Segundo o Ministro (publicado publicamente) - "Não estávamos especificando esses critérios justamente para não engessar o texto, para que, se quisessem modificar algo mais tarde, não tivessem que mexer na lei toda. Mas, diante do que tenho visto, pois bem: assumo aqui, publicamente, que os critérios passam a fazer parte do texto da lei - ".
Claro que é nosso dever tb fiscalizar e acompanhar essas mudanças, mas ficar batendo na mesma tecla cansa e não evolui no debate.
Concordo plenamente com o Leo quando ele diz que o texto é fraco, mas trabalhar esse texto é muito mais prático do que ficar nessa de Pra que mudar a lei?
Oi Tito,
Concordo com você. Veja bem, o que defendo é justamente trabalhar o texto, reformatá-lo no que for melhor e necessário. Aqui mesmo, no Cultura e Mercado, temos inúmeras análises e sugestões consistentes e múltiplas, que apontam para reais demandas de mudanças.
Continuo a acreditar que não há necessidade de criação de uma nova lei. A burocracia envolvida, o dirigismo, o experimentalismo, a falta de tempo hábil para mobilizações e escuta governamental no que tange aos estudos, prospecções e impactos, dos inúmeros detalhes, são um problema.
A Rouanet é melhor concebida, escrita e fundamentada conceitualmente; precisa, sim, de renovação e atualização em cima da sua prática e resultados.

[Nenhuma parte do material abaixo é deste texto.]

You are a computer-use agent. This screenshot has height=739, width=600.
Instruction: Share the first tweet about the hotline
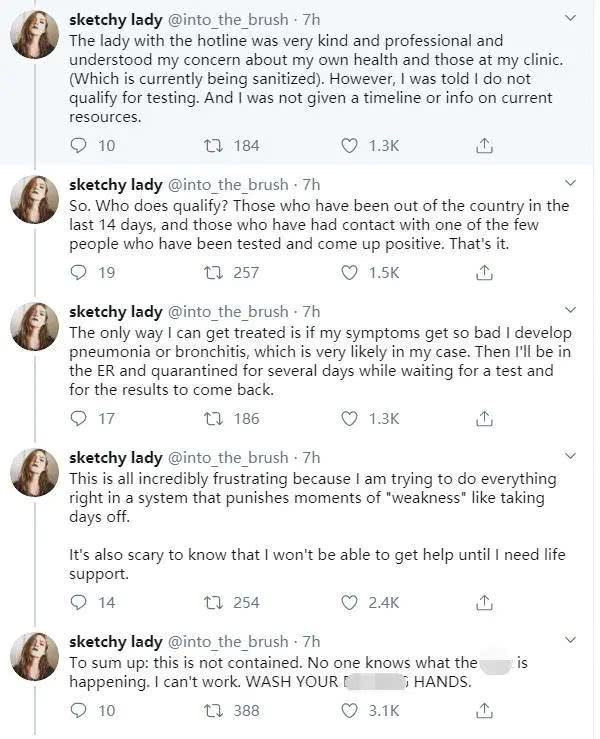(484, 146)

Ao meu ver, não compensa a criação de outra lei, pois percebo possibilidades maiores de riscos e enganos.
Abs,
Kátia
Katia
Como você acha que os departamentos de MARKETING das empresas escolhem e trabalham os projetos para não serem dirigistas e sim democráticos?
Sorteio?
Gincana?
senha por ordem de chegada?
Zerinho ou um?
Par ou ímpar?
Víspora?
Corrida do saco?
100 metros rasos?
Bingo?
Loteria federal?
Corrida de tronco?
Triatlo?
Decatlo?
Rinha de galo ou pitbull?
Jogo do bicho?
Katia, você, assim como eu, somos ribeirinhos, jecas de nascença do Vale do Paraíba, sabemos que os critérios de avaliação não contemplam nada disso. Ficamos, na realidade, entre a chalaça política, empresarial e o provinciamismo urbano nestas nossas chagas morais e estéticas, carregadas de vulgaridades encaixotadas.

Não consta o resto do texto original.